::: DATASET ENTRIES :::

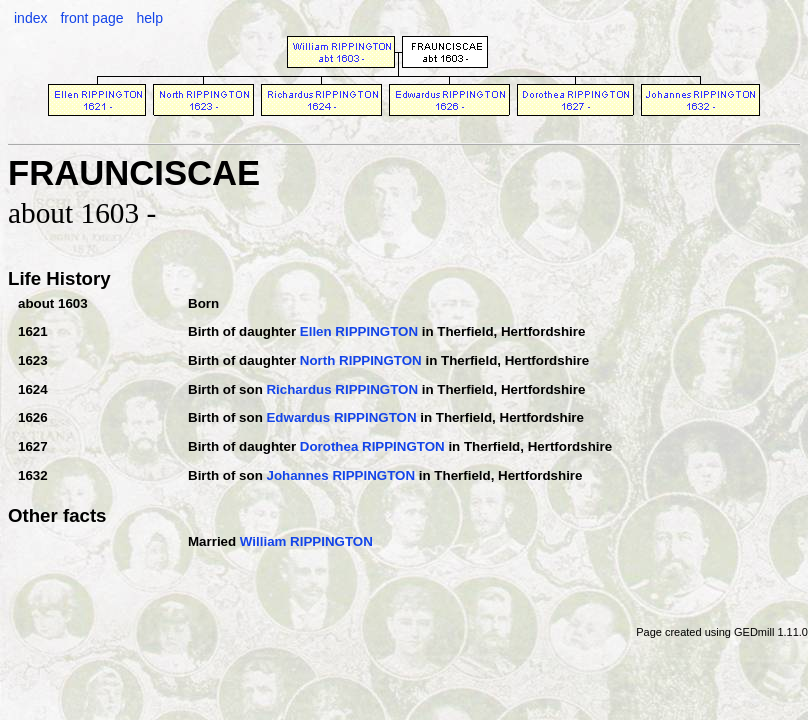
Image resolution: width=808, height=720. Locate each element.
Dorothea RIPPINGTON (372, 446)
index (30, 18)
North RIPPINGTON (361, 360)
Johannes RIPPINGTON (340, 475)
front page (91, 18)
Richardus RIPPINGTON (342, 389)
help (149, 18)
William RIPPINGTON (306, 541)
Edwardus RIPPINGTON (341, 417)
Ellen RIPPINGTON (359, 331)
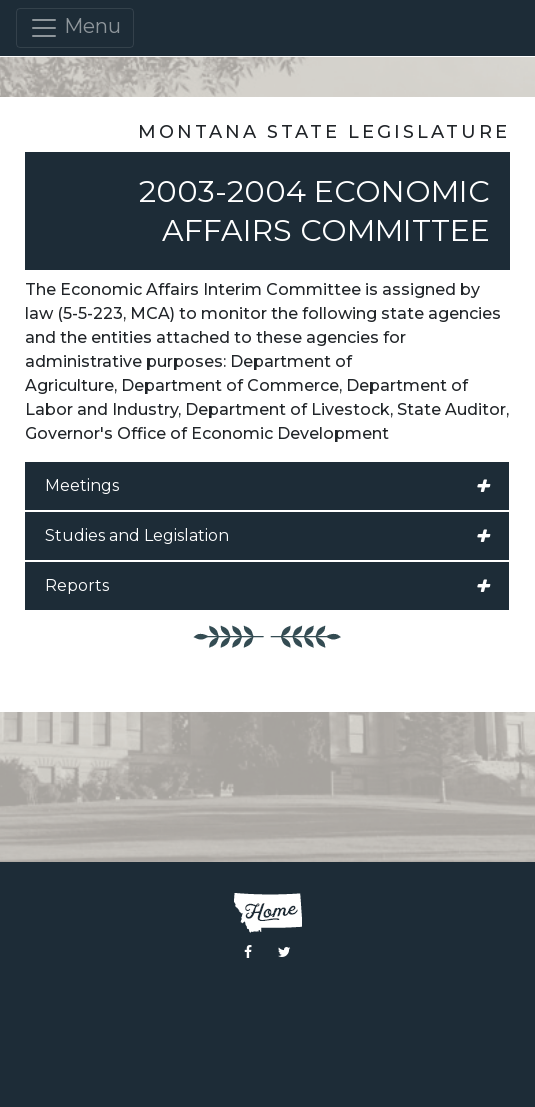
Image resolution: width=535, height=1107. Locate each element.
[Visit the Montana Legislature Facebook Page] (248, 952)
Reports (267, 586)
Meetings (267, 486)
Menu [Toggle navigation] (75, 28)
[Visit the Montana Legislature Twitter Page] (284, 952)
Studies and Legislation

:::

● EXERCISE
Rewrite all the items above, replacing "RIPPINGTON" with "Rippington" and leaving everything else unchanged. Leave out the pictures.

● RESULT OF THIS EXERCISE
Image resolution: width=808, height=720. Locate each element.
Dorothea Rippington (372, 446)
index (30, 18)
North Rippington (361, 360)
Johannes Rippington (340, 475)
front page (91, 18)
Richardus Rippington (342, 389)
help (149, 18)
William Rippington (306, 541)
Edwardus Rippington (341, 417)
Ellen Rippington (359, 331)
Image resolution: width=535, height=1107. Locate each element.
[Visit the Montana Legislature Facebook Page] (248, 952)
Reports (267, 586)
Meetings (267, 486)
Menu [Toggle navigation] (75, 28)
[Visit the Montana Legislature Twitter Page] (284, 952)
Studies and Legislation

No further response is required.